JAPAN — President Donald Trump is receiving some backlash over how he responded to a journalist’s question regarding Russian interference in the 2016 election.
“Will you tell Russia not to meddle in the election?”
“Yes of course I will,” the President responded before turning towards his Russian counterpart Vladimir Putin and adding “Don’t meddle in the election.”
It was an off-hand moment that came at the start of the men’s first meeting since the conclusion of Robert Mueller’s investigation.
President Trump said he enjoyed a “very, very good relationship” with Putin, and said “many positive things are going to come out of the relationship.”
“We have many things to discuss, including trade and some disarmament, some little protectionism, in a very positive way,” President Trump said.
Some criticized the President saying it wasn’t the serious confrontation that the President needed to have with Putin. In the seven months since Mr. Trump last encountered Putin, the Russians have detained a former Marine on espionage charges and were accused by Mueller in his report of waging a “sweeping and systematic” influence campaign during the 2016 election.

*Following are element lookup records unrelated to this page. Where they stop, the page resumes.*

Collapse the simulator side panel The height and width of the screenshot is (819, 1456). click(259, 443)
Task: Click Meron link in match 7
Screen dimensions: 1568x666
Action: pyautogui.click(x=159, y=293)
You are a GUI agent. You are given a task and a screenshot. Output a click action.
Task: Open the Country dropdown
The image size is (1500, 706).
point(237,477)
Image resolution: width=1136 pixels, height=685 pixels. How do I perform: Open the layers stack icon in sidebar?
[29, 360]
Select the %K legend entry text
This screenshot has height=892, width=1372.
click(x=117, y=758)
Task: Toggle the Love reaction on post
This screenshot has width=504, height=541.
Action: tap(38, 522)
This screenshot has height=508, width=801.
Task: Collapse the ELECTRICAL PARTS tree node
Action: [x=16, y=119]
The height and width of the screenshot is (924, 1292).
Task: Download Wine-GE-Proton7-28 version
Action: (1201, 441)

That’s a distant cry from the warmed-up relations with Russia that President Trump entered office vowing to pursue. When he sat down with Putin on the sidelines of the G20 summit on Friday, ties between the two countries were near the lowest ebb since the Cold War.
In President Trump’s view, that’s the fault of Democrats and overzealous investigators intent on finding links between his campaign and Russian officials.
As Mr. Trump was traveling to the G20 summit, he lobbed criticism at Japan, India and Germany over trade and defense matters — but not toward Russia.
President Trump met the leaders of those three countries earlier Friday: Japanese Prime Minister Shinzo Abe, Indian Prime Minister Narendra Modi and German Chancellor Angela Merkel.
In those sessions, President Trump cast an optimistic view on trade, saying countries were desperate for access to US markets.
“We’re the hottest country in the world right now, the United States, and everyone wants a part of it,” he said before meeting Modi, whom he criticized on the way to the G20 for applying retaliatory tariffs on the United States.
In a sign of his close study of Trump, Abe provided the US President with a map depicting new Japanese investments in the US with the header: “Japan has FIVE Additional Investments in JUST ONE MONTH.”
Unlike many of his foreign peers, Putin hasn’t engaged in that type of effort to woo Trump, though such attempts haven’t appeared necessary.
“Whenever President Trump and President Putin meet there is a very strong domestic backlash after that meeting. But, in part, it’s because there’s a total lack of transparency about the topics of discussion and what the agenda is,” said Heather Conley, the Europe program director at the Center for Strategic and International Studies in Washington. “But the President does not take that policy approach and, I think, continues to create the domestic backlash.”
US officials told reporters last week the session Friday had no “formal agenda,” though listed Iran, Ukraine and the Middle East as likely points of discussion. The Kremlin has been similarly vague about an agenda.
Neither side is casting the meeting as a formal summit like the one the two leaders convened last summer in Helsinki. After that meeting, President Trump appeared to take Putin’s word that Russia didn’t work to sway the result of the 2016 election.
The two men were due to meet again at last year’s G20 summit in Buenos Aires, but that meeting was canceled after Russia seized three Ukrainian ships and detaining three dozen sailors. President Trump tweeted at the time that another meeting wouldn’t occur until the matter was resolved.
It’s not resolved, with the ships still in Russian hands and the sailors held in pre-trial detention. Ukraine has demanded the release of the sailors, which it has deemed prisoners of war.
That did not stop President Trump from scheduling the meeting this week, and during his photo-op with Putin, he said he hadn’t raised the matter.
“We haven’t discussed it,” Trump said.
Among the topics he was likeliest to raise is a potential new arms control treaty brokered between the US, Russia and China that would replace agreements he’s withdrawn from or let expire.
It’s not clear whether he raised the case of Paul Whelan, a discharged US Marine reservist who was arrested in late December and accused by Russian authorities of espionage. He denies being a spy and his family says he was in Russia to attend a wedding.
The week the US Embassy in Moscow sent a note of protest to the Russian Ministry of Foreign Affairs over Whelan’s treatment in a Moscow jail.
“We were asked to investigate this situation and ensure the safety and protection of Mr. Whelan,” the embassy said in a statement. “The welfare of US citizens abroad is our top priority.”
Whelman remains in pre-trial detention.